ПОРОДИЧНОПРАВНИ АСПЕКТ БИОМЕДИЦИНСКИ ПОТПОМОГНУТОГ ОПЛОÐЕЊА У ПРАВУ СРБИЈЕ И ЕВРОПСКИМ ПРАВИМА

Author(s): Gordana Kovaček-Stanić / Language(s): Serbian Issue: 131/2010

Free access to biomedically assisted conception for the couples of less than 40 years of age has been introduced in Serbia recently, while in 2009 the Act on curing infertility by biomedically assisted conception was adopted. In this paper the following issues are discussed: notion of biomedically assisted conception, participants in the process, donors, motherhood and fatherhood, status of spare embryos.

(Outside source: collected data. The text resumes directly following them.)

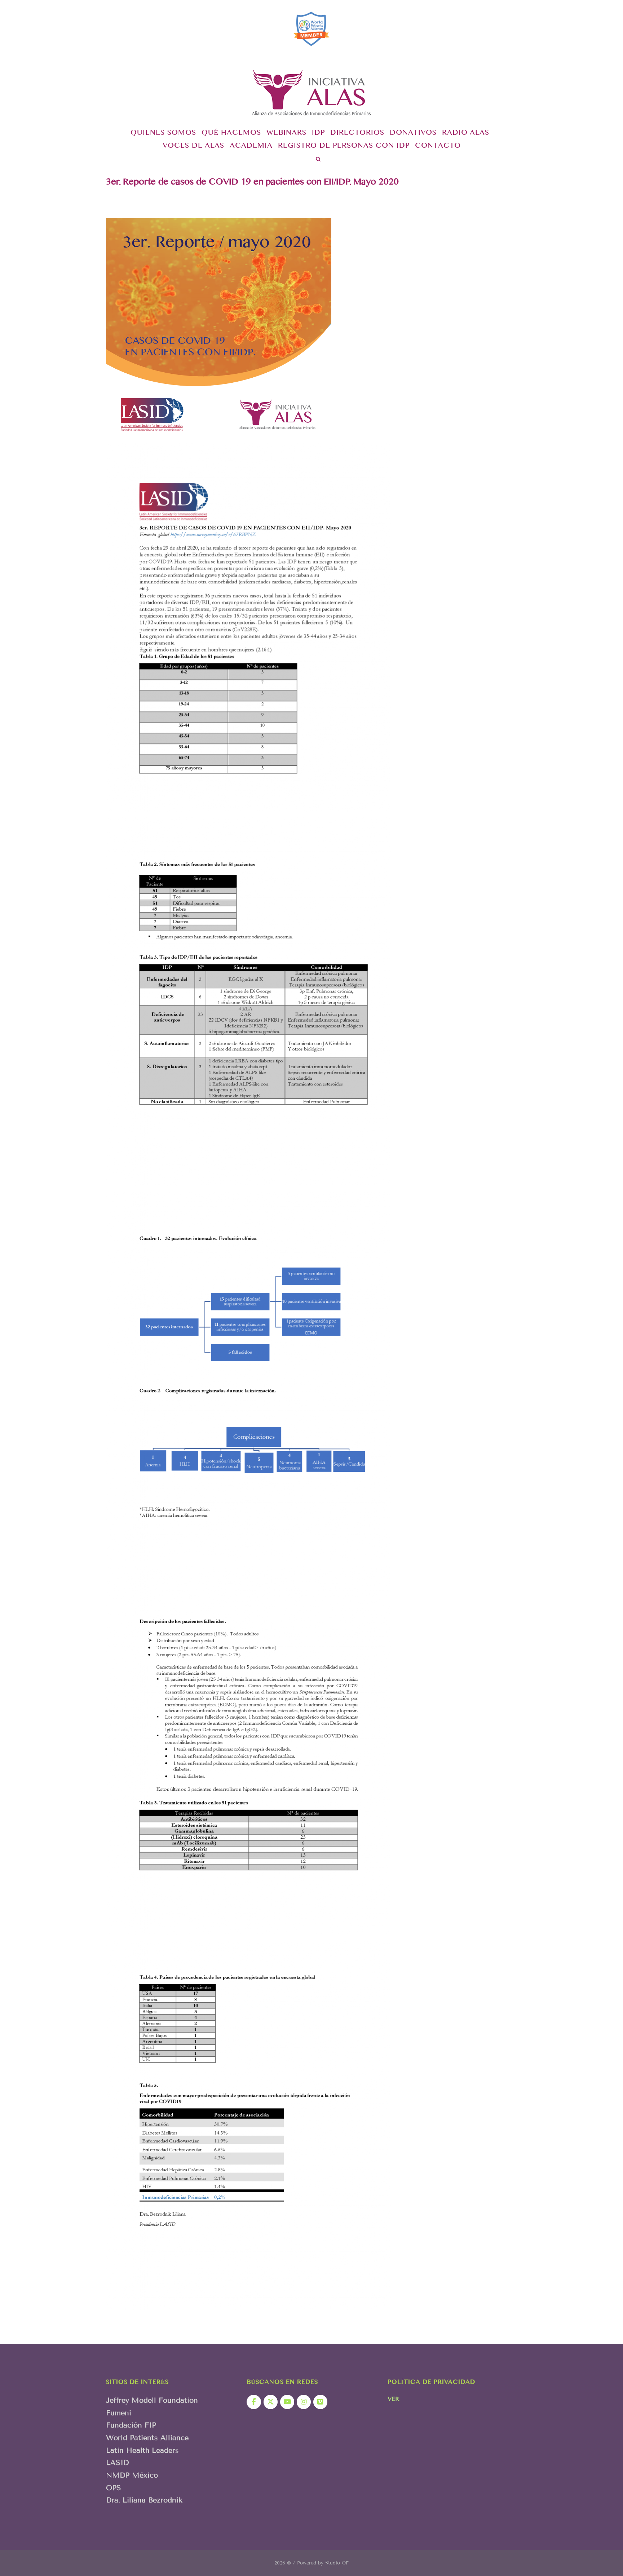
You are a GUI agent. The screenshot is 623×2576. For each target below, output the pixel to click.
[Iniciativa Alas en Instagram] (304, 2402)
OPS (113, 2487)
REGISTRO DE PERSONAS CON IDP (344, 146)
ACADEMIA (251, 146)
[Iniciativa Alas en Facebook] (254, 2402)
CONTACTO (438, 146)
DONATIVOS (413, 133)
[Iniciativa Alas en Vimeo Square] (320, 2402)
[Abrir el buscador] (318, 159)
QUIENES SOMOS (163, 133)
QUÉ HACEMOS (231, 133)
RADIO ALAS (465, 133)
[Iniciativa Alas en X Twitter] (271, 2402)
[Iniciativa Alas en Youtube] (287, 2402)
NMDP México (132, 2475)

The author concludes that even though Serbia is one of the last European countries to adopt the Act on biomedically assisted conception and there was an opportunity to use the experiences of other countries in this field and to adopt an act which would be theoretically meaningful and clear, unfortunately this opportunity was not taken. The author expresses hope that the Act would be changed in a near future, in order to clear the lack of clarity and contradictions and harmonize legal solutions with theoretical legal principles in this field. In this paper the author uses comparative method comparing Serbian legislation and legislation of different European countries.